Mr Abbott said Indi voters had to weigh up whether they wanted a cabinet minister or an independent who would not figure in a minority government.
“I know (Ms McGowan) is putting in a strong challenge to Sophie Mirabella,” Mr Abbott said.
“I also know that if there is a change of government Sophie Mirabella will be in the cabinet.
“If I was to be prime minister and there was to be a change of government, I would give every member of parliament, Labor, Liberal, independent, whoever, a polite and respectful hearing.
“But there is a world of difference between someone in the cabinet and someone who is not.”
Mrs Mirabella holds Indi by a margin of 9 per cent and Ms McGowan would need a healthy primary vote and a perfect storm of preferences to oust the sitting member.
Mr Abbott’s call comes after a succession of high-profile visitors to the electorate including Malcolm Turnbull, Joe Hockey, Barnaby Joyce and former treasurer Peter Costello.
Asked if he considered coming to Indi, Mr Abbott said: “I have been doing my best for the Coalition right around the country.
“The best I can do is remind people if they want to avoid another three years like the last six they have to change the government.

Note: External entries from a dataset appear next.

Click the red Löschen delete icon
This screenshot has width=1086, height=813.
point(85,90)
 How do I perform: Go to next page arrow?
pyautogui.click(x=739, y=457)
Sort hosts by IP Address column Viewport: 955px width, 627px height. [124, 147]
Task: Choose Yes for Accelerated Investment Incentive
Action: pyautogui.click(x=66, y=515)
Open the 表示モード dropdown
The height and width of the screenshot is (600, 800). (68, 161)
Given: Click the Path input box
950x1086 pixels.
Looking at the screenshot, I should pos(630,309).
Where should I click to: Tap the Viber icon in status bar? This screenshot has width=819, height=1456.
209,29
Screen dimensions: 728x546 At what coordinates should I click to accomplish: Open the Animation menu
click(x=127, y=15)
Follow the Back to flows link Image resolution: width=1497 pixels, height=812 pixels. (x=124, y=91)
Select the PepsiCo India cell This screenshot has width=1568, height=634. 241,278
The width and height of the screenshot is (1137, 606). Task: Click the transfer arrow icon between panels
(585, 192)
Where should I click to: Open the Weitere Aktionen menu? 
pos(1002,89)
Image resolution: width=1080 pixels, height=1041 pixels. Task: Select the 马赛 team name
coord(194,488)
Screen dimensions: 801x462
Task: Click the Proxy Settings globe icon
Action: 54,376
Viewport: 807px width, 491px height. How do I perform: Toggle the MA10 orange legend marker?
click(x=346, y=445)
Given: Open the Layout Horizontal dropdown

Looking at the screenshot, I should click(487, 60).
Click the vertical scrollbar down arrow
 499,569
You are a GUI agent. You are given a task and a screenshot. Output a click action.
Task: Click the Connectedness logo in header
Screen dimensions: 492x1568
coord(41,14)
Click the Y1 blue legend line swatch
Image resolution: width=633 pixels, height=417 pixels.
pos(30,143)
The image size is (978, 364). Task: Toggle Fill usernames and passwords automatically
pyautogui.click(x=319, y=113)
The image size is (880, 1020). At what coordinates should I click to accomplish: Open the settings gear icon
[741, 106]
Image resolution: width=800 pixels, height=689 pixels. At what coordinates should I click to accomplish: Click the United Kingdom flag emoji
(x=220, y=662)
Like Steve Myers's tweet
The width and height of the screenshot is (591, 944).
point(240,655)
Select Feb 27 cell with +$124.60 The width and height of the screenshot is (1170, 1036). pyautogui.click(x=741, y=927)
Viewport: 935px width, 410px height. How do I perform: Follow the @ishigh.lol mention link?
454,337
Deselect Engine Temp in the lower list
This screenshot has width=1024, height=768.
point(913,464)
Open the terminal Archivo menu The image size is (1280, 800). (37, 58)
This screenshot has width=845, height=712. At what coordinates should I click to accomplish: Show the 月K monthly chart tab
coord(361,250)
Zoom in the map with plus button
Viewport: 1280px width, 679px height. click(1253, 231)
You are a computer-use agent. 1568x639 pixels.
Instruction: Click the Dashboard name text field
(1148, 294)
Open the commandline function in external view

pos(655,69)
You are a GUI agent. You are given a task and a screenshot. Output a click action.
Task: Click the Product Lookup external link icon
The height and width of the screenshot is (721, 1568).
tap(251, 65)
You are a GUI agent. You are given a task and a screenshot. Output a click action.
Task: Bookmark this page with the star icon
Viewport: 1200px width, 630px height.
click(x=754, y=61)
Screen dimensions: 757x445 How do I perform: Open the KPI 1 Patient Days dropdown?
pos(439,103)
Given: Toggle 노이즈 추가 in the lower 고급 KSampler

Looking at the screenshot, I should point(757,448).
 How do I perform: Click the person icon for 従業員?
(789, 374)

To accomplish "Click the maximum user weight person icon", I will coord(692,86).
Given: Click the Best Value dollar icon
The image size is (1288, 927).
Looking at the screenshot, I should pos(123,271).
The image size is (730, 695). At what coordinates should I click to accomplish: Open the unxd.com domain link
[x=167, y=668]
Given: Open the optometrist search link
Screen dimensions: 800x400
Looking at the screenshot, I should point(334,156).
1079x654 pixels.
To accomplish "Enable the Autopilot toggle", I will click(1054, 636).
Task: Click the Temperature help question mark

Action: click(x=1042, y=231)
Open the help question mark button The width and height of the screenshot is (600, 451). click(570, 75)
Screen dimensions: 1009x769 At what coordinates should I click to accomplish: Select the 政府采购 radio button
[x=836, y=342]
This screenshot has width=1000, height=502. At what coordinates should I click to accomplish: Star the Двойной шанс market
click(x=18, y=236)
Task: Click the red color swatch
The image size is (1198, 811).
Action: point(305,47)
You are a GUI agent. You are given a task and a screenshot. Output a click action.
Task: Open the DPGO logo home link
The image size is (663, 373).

“The only way to change the government is vote for the Coalition.”
The Mirabella and McGowan camps have also engaged in an advertising blitz with the independent camp’s fund-raising efforts of close to $140,000 rivalling the $170,000 available to the incumbent before the campaign started.
Mr Abbott said the country couldn’t afford another three years of a hung Parliament.
“If the people of Indi want a strong and stable government they should have a strong and effective Coalition member,” he said.
“She has a strong independent challenger and it happens from time to time.
“We’ve had independents who basically wrecked the last Parliament and the last thing we want is more independents in the next parliament.”
Ms McGowan said the sudden interest in Indi by Mr Abbott showed the value of an independent.
“The interest from Mr Abbott in the electorate obviously shows an independent can create change,” she said.
“We have run a great campaign with over 560 active volunteers and have had an incredible response from the community.”